I had a friend working in speech recognition at Nuance for several years. I'm trying to remember what sort of accuracy he quoted to me about two years ago. It was something large like 80% or something and that getting the last stretch of accuracy was really hard with the techniques they employed back then. That figure may have been for a very specific application, which was a lot of phone menu stuff. He then moved on to Siri at Apple.
20% is very low. We use machine transcription at work, and although the per-word confidence of machine algorithms varies wildly given the quality of the audio and the speaker's mannerisms. It can easily get into the 80% range with good audio, especially televised audio where people are close to microphones and there is not a lot of non-speech noise.
There's little evidence the trump clip was found using 'new tech'. Most likely somebody in Access Hollywood remembered recording it and it went from there.
After watching the video, Billy Bush seemed more lecherous than Trump after they got off the bus. Not defending Trump, but since there's no context at the start, I wonder if Bush steered the conversation down that road in the first place.

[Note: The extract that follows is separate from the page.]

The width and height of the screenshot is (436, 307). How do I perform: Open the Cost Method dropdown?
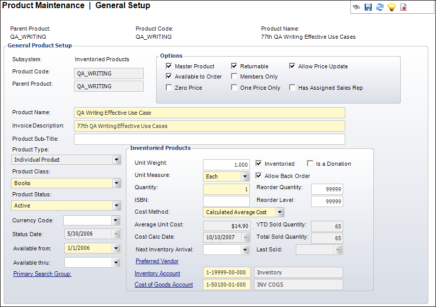point(279,212)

> Marriage has historic, religious and moral content that goes back to the beginning of time, and I think a marriage is as a marriage has always been, between a man and a woman
Coming to you 2020: president candidate X may or may not have said that he hates women, kicks babies, love hitler, and plans to nuke Wales. You don't even care any more because your airwaves have been saturated with both candidates (and their Vocaloids) saying all kinds of crazy shit in disinformation and counter-disinformation and counter-counter-information campaigns and everybody's desensitized.